Source records:
....

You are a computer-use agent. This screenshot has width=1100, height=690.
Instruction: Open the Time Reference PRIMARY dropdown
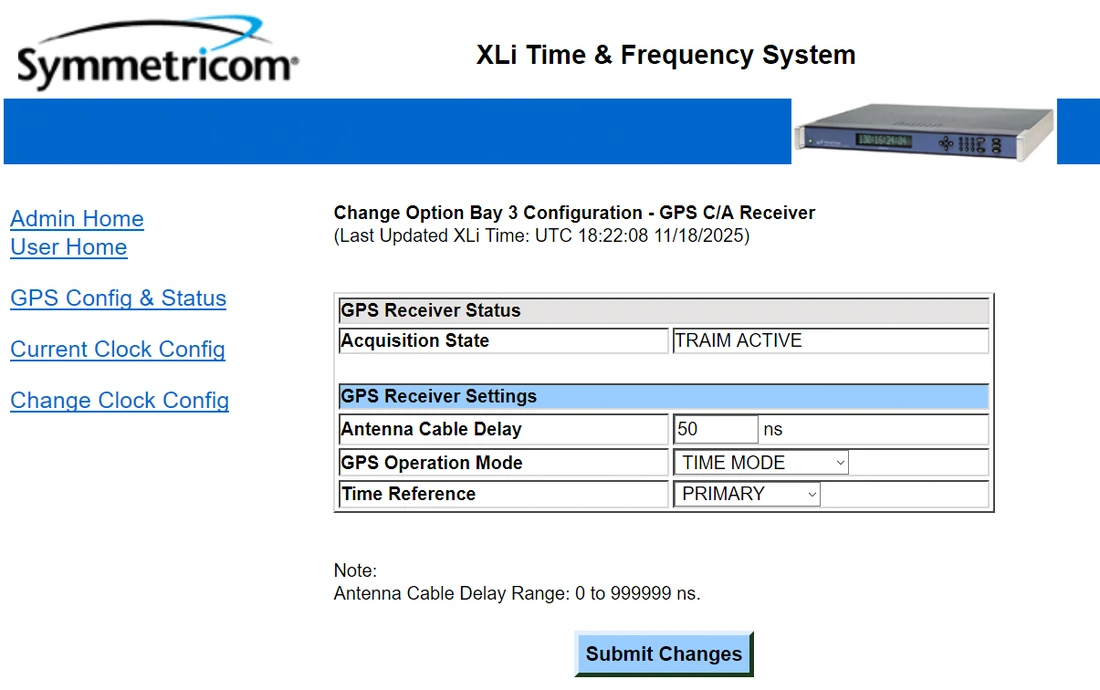749,494
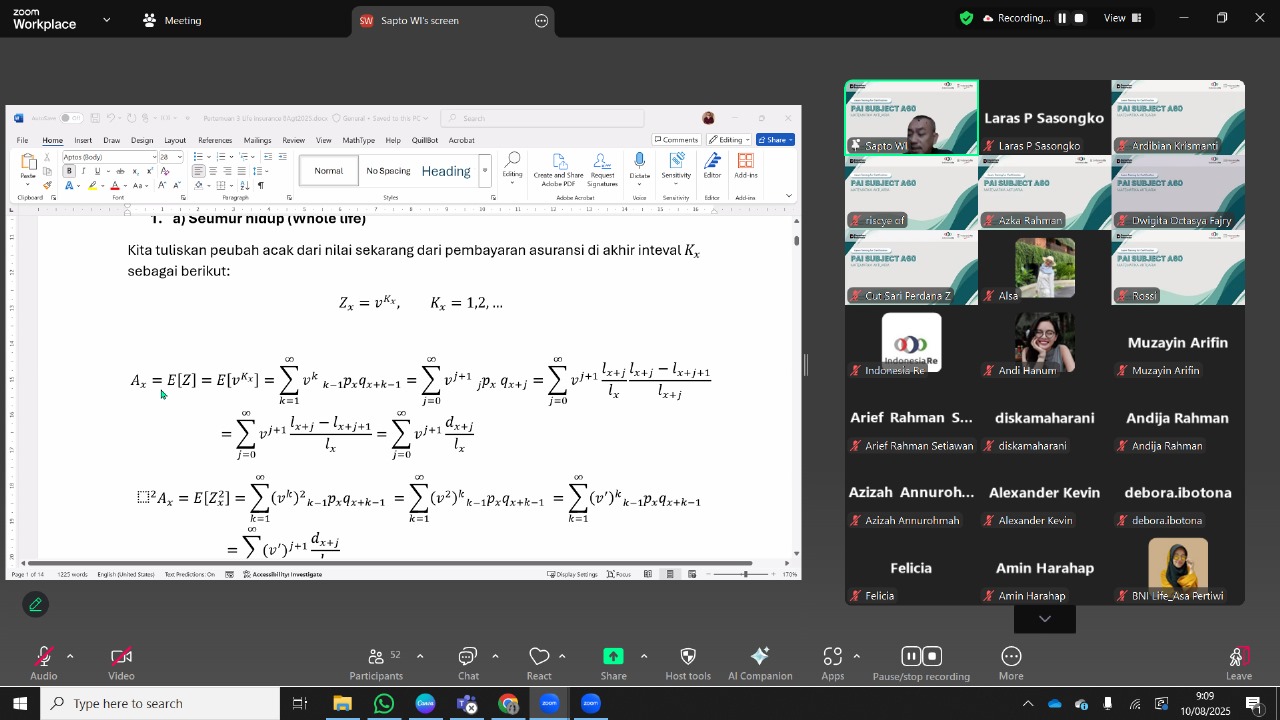Open the Host tools shield icon

[x=688, y=663]
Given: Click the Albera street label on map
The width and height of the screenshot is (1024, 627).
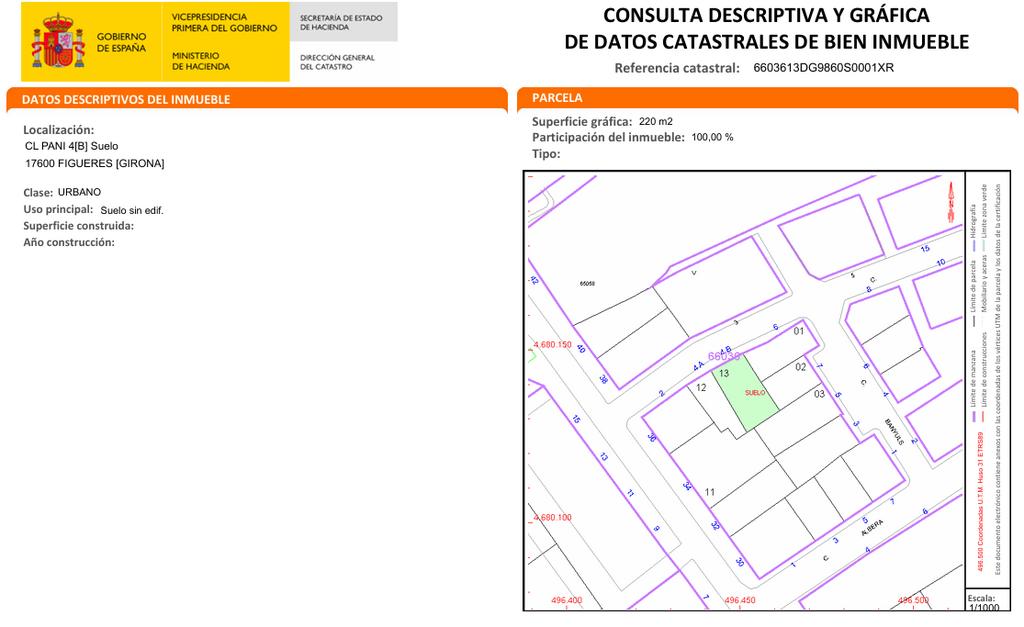Looking at the screenshot, I should tap(871, 527).
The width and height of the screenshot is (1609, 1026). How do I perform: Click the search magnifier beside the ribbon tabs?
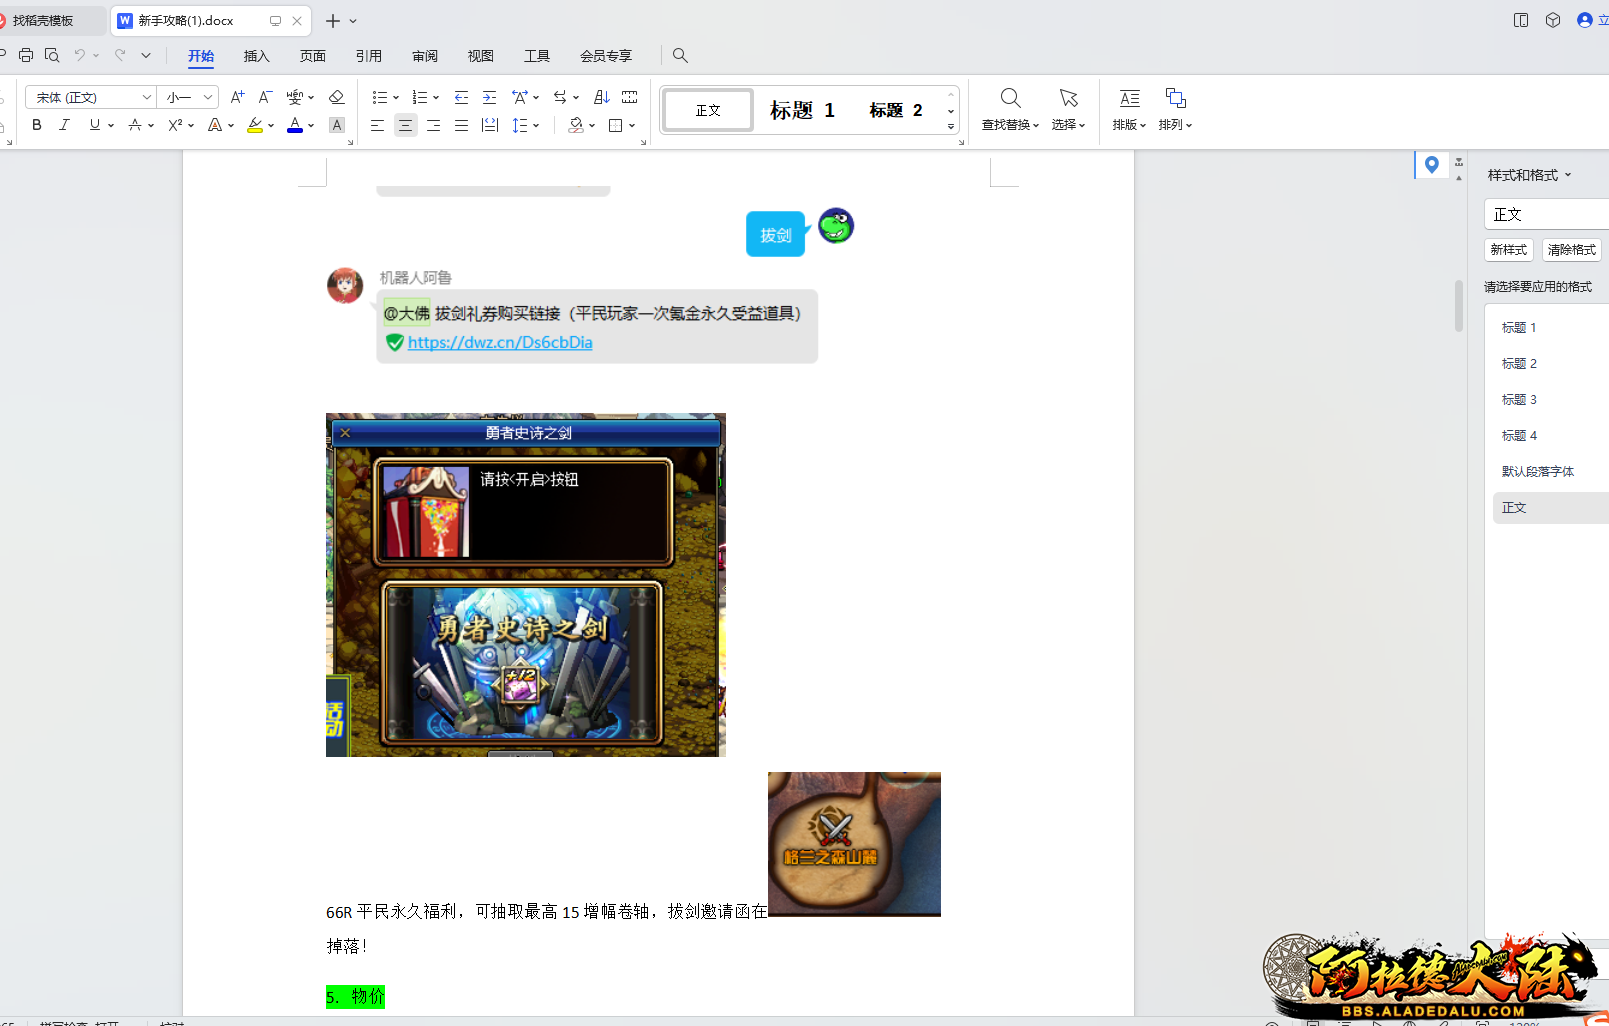click(x=680, y=55)
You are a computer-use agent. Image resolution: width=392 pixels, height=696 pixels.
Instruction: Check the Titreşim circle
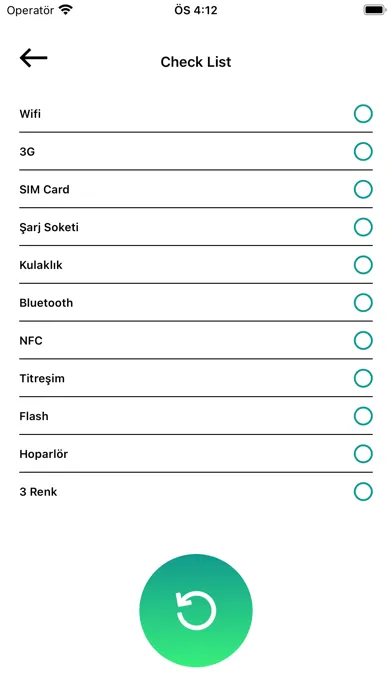pyautogui.click(x=363, y=379)
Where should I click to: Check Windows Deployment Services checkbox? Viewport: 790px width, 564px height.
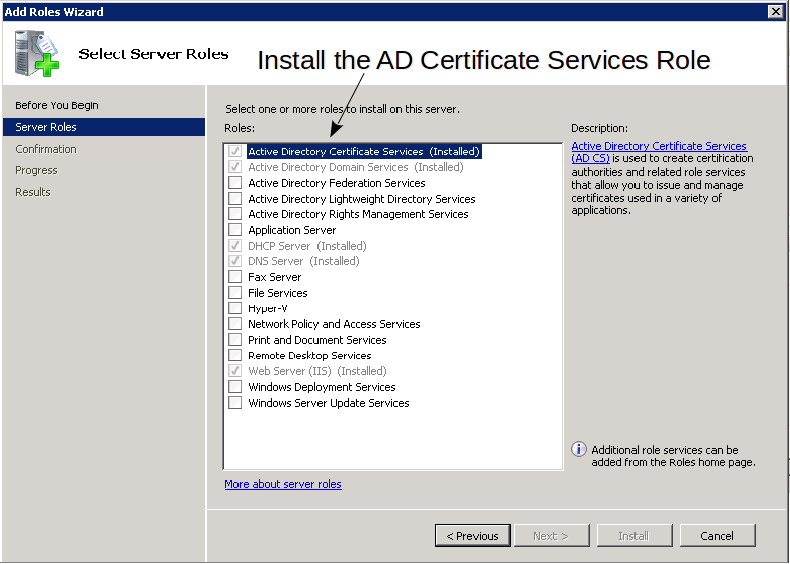(x=235, y=387)
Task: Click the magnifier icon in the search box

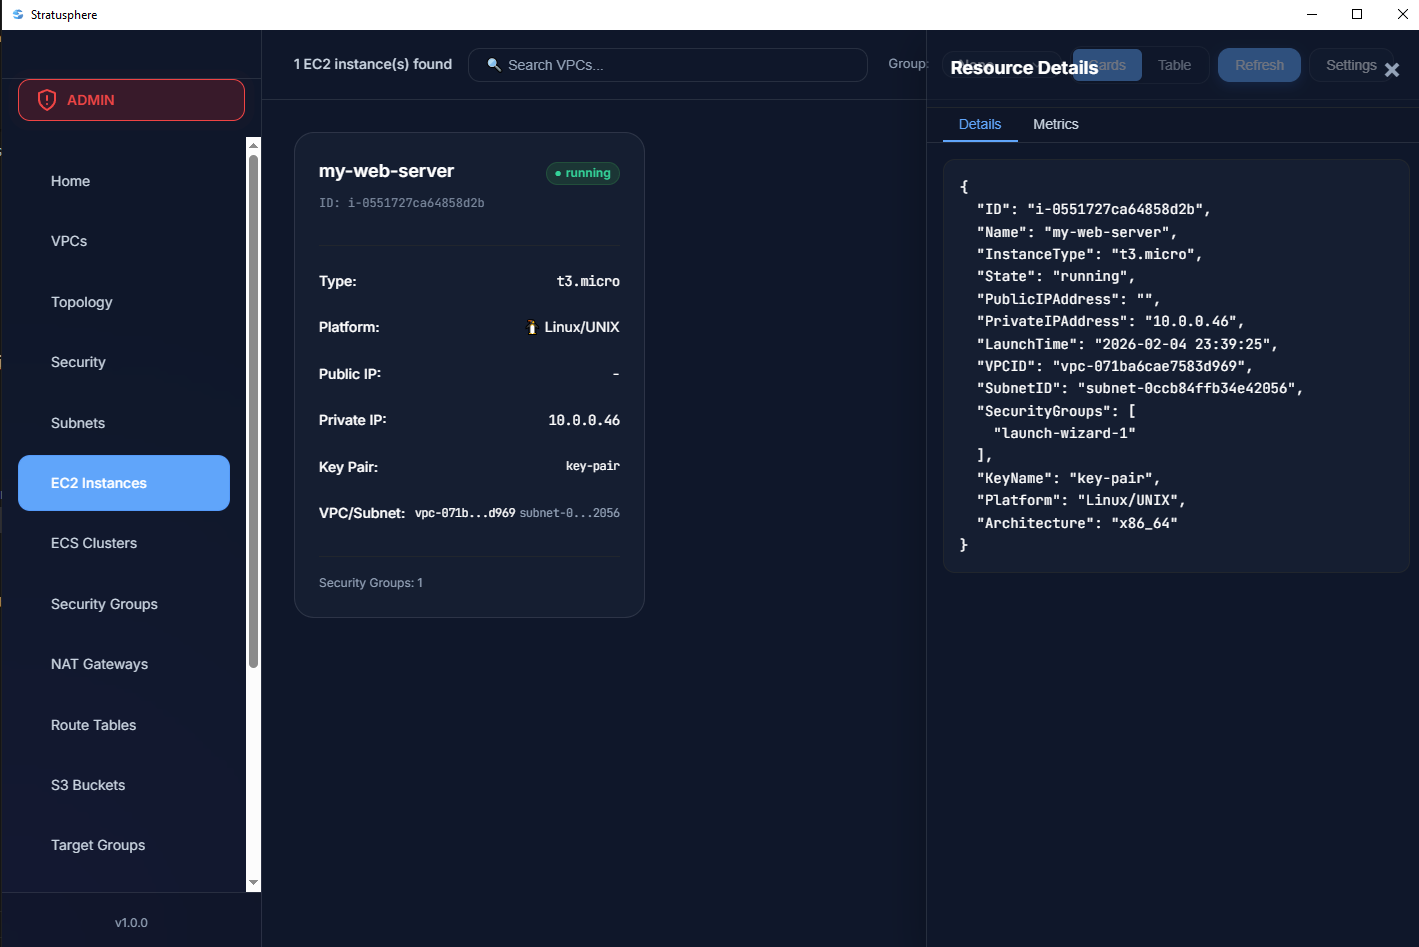Action: pyautogui.click(x=494, y=65)
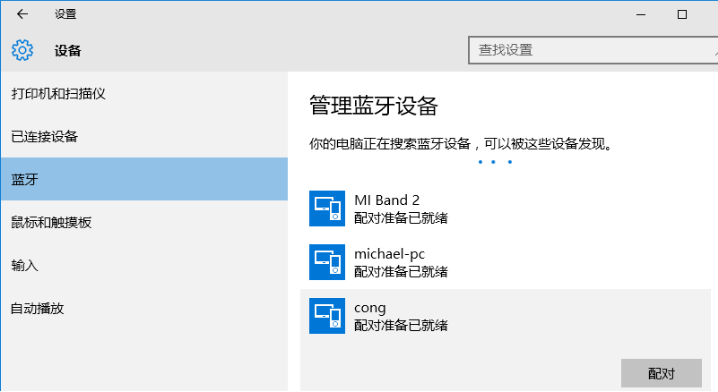Click the 管理蓝牙设备 heading

pyautogui.click(x=374, y=106)
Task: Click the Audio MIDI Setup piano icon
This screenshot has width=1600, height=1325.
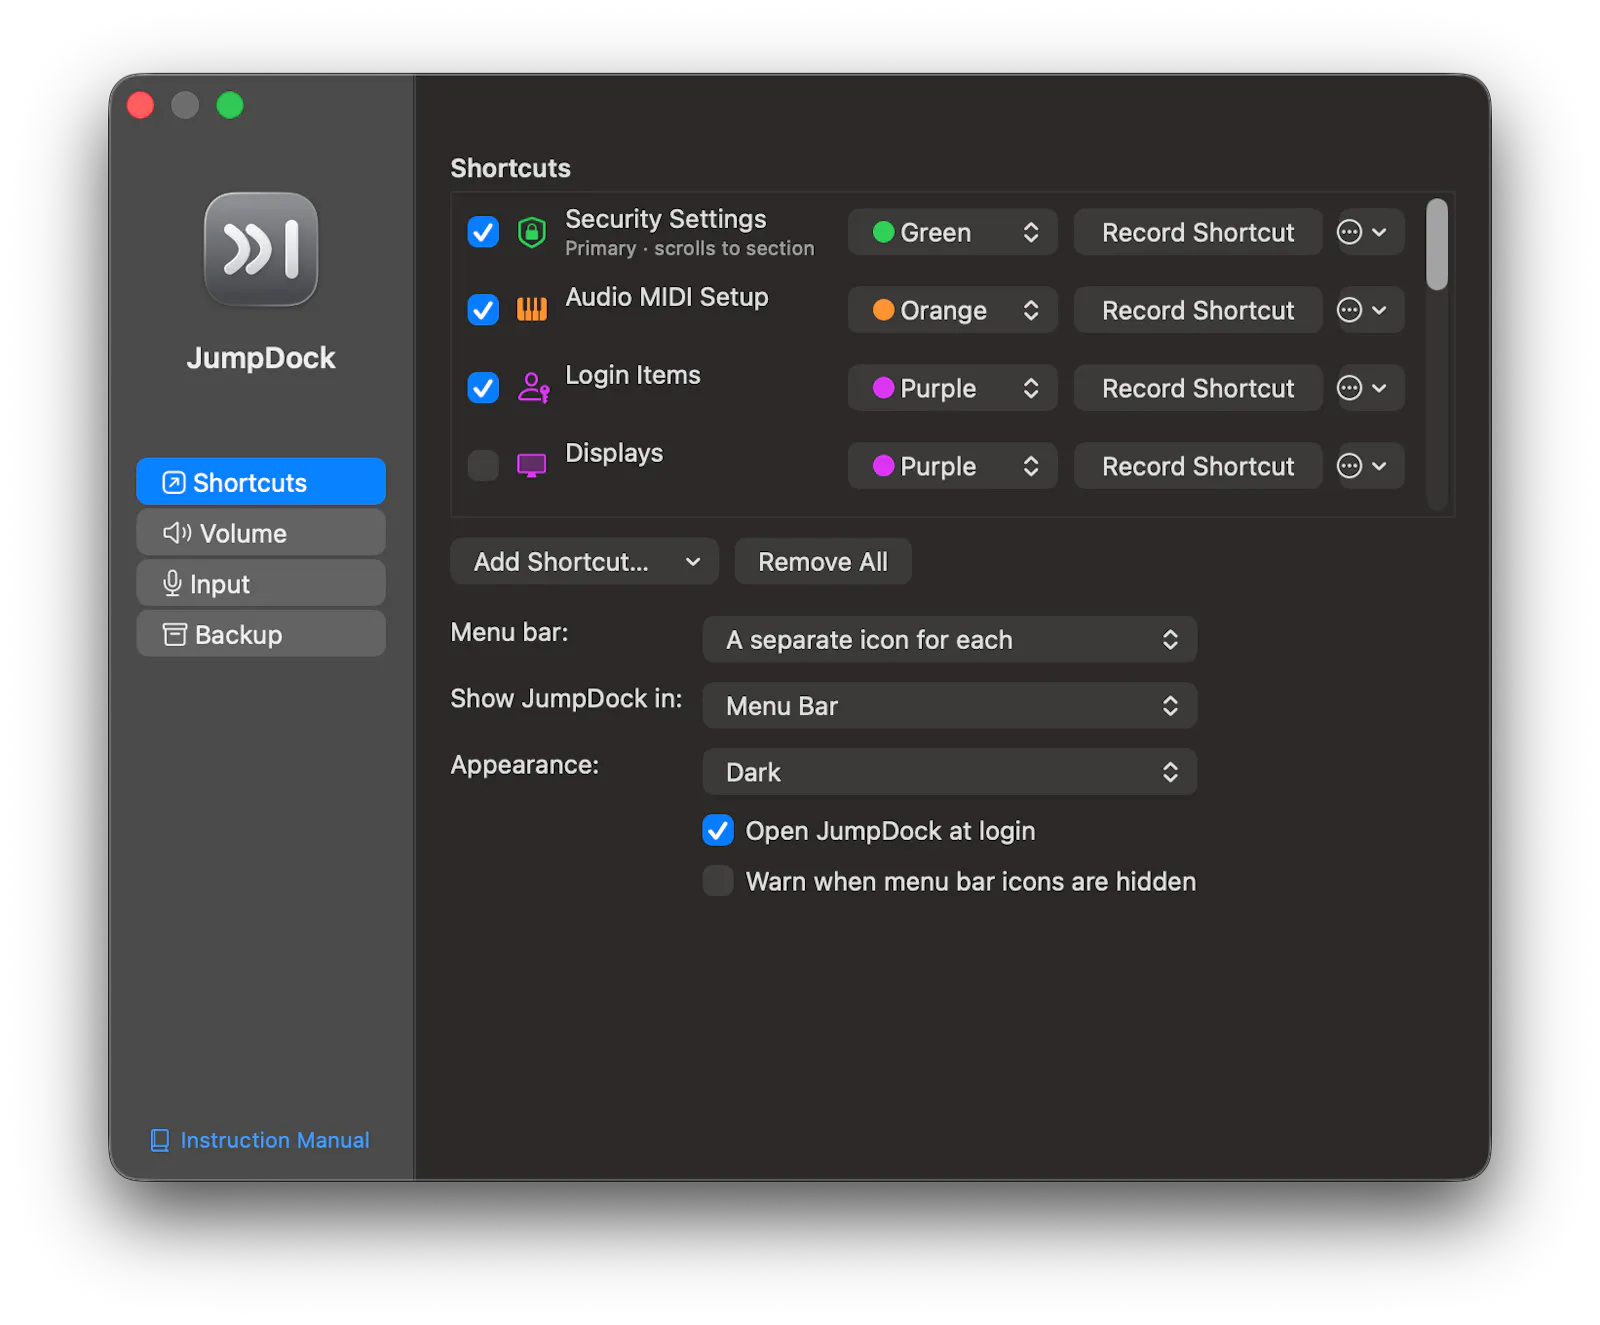Action: coord(532,310)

....

Omit the pictures and reproduce the records above exactly.

▸ **Solved exercise**
You are a computer-use agent. This screenshot has width=1100, height=690.
Instruction: Open the Time Reference PRIMARY dropdown
749,494
Open the Host tools shield icon

[x=688, y=663]
Given: Click the Albera street label on map
The width and height of the screenshot is (1024, 627).
Looking at the screenshot, I should tap(871, 527).
The width and height of the screenshot is (1609, 1026). How do I perform: Click the search magnifier beside the ribbon tabs?
click(x=680, y=55)
You are a computer-use agent. Image resolution: width=392 pixels, height=696 pixels.
Instruction: Check the Titreşim circle
pyautogui.click(x=363, y=379)
Where should I click to: Check Windows Deployment Services checkbox? Viewport: 790px width, 564px height.
(x=235, y=387)
Task: Click the magnifier icon in the search box

Action: pyautogui.click(x=494, y=65)
Click the 管理蓝牙设备 heading

pyautogui.click(x=374, y=106)
Task: Click the Audio MIDI Setup piano icon
This screenshot has width=1600, height=1325.
Action: coord(532,310)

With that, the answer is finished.